(Saved entries)
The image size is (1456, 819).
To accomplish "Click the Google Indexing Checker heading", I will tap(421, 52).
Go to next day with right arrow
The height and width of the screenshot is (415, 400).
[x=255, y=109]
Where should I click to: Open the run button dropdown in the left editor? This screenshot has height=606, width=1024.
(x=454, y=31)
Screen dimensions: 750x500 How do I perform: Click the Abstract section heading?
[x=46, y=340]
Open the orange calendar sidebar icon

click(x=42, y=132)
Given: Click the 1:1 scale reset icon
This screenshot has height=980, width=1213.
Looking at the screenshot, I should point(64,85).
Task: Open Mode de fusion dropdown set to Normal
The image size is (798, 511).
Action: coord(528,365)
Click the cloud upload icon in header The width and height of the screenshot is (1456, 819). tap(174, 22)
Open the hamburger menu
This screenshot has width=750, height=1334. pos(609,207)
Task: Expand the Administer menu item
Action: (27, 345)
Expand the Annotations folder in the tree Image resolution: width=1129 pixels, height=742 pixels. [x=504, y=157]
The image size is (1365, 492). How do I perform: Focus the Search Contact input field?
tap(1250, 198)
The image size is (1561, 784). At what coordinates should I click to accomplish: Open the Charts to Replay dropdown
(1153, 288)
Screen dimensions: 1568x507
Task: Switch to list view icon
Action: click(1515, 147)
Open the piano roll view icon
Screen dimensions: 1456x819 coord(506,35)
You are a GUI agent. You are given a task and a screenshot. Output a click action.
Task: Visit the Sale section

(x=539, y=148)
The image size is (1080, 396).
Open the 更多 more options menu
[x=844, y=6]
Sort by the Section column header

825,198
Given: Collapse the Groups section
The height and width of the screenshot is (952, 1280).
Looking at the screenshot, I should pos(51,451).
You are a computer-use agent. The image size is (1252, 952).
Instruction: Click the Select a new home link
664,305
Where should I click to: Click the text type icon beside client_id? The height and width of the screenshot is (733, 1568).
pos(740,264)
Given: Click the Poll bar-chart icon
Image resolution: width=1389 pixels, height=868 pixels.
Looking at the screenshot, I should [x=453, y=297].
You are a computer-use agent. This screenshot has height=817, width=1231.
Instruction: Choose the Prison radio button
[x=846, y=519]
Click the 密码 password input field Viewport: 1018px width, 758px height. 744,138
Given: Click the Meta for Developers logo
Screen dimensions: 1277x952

Exercise description:
Arrange every line of the rows above as a Markdown table with the columns Number and Line, giving each line its number and leaving out blank lines.

Answer to this exercise:
| Number | Line |
|---|---|
| 1 | The image size is (1456, 819). |
| 2 | To accomplish "Click the Google Indexing Checker heading", I will tap(421, 52). |
| 3 | Go to next day with right arrow |
| 4 | The height and width of the screenshot is (415, 400). |
| 5 | [x=255, y=109] |
| 6 | Where should I click to: Open the run button dropdown in the left editor? This screenshot has height=606, width=1024. |
| 7 | (x=454, y=31) |
| 8 | Screen dimensions: 750x500 How do I perform: Click the Abstract section heading? |
| 9 | [x=46, y=340] |
| 10 | Open the orange calendar sidebar icon |
| 11 | click(x=42, y=132) |
| 12 | Given: Click the 1:1 scale reset icon |
| 13 | This screenshot has height=980, width=1213. |
| 14 | Looking at the screenshot, I should point(64,85). |
| 15 | Task: Open Mode de fusion dropdown set to Normal |
| 16 | The image size is (798, 511). |
| 17 | Action: coord(528,365) |
| 18 | Click the cloud upload icon in header The width and height of the screenshot is (1456, 819). tap(174, 22) |
| 19 | Open the hamburger menu |
| 20 | This screenshot has width=750, height=1334. pos(609,207) |
| 21 | Task: Expand the Administer menu item |
| 22 | Action: (27, 345) |
| 23 | Expand the Annotations folder in the tree Image resolution: width=1129 pixels, height=742 pixels. [x=504, y=157] |
| 24 | The image size is (1365, 492). How do I perform: Focus the Search Contact input field? |
| 25 | tap(1250, 198) |
| 26 | The image size is (1561, 784). At what coordinates should I click to accomplish: Open the Charts to Replay dropdown |
| 27 | (1153, 288) |
| 28 | Screen dimensions: 1568x507 |
| 29 | Task: Switch to list view icon |
| 30 | Action: click(1515, 147) |
| 31 | Open the piano roll view icon |
| 32 | Screen dimensions: 1456x819 coord(506,35) |
| 33 | You are a GUI agent. You are given a task and a screenshot. Output a click action. |
| 34 | Task: Visit the Sale section |
| 35 | (x=539, y=148) |
| 36 | The image size is (1080, 396). |
| 37 | Open the 更多 more options menu |
| 38 | [x=844, y=6] |
| 39 | Sort by the Section column header |
| 40 | 825,198 |
| 41 | Given: Collapse the Groups section |
| 42 | The height and width of the screenshot is (952, 1280). |
| 43 | Looking at the screenshot, I should pos(51,451). |
| 44 | You are a computer-use agent. The image size is (1252, 952). |
| 45 | Instruction: Click the Select a new home link |
| 46 | 664,305 |
| 47 | Where should I click to: Click the text type icon beside client_id? The height and width of the screenshot is (733, 1568). |
| 48 | pos(740,264) |
| 49 | Given: Click the Poll bar-chart icon |
| 50 | Image resolution: width=1389 pixels, height=868 pixels. |
| 51 | Looking at the screenshot, I should [x=453, y=297]. |
| 52 | You are a computer-use agent. This screenshot has height=817, width=1231. |
| 53 | Instruction: Choose the Prison radio button |
| 54 | [x=846, y=519] |
| 55 | Click the 密码 password input field Viewport: 1018px width, 758px height. 744,138 |
| 56 | Given: Click the Meta for Developers logo |
| 57 | Screen dimensions: 1277x952 |